Only one span of the listing below is wanted: the lines from the one with "Screenshot is 662x2576." through the one with "Cikk (311, 16)", reproduced exactly, both ends kept.

(Beginning of Information given)

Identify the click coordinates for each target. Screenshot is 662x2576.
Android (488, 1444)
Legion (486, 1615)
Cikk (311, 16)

(End of Information given)
(Beginning of Information given)

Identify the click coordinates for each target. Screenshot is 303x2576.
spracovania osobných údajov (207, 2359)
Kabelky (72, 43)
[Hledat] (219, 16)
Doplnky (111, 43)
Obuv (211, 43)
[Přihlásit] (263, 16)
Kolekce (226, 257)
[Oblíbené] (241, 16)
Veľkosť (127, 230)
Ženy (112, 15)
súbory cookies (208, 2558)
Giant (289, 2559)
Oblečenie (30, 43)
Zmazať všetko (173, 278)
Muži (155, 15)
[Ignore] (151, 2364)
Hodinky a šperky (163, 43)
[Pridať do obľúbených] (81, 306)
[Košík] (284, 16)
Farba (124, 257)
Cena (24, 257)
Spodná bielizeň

(End of Information given)

** Your response **
Identify the click coordinates for each target. Screenshot is 662x2576.
Android (488, 1444)
Legion (486, 1615)
Cikk (311, 16)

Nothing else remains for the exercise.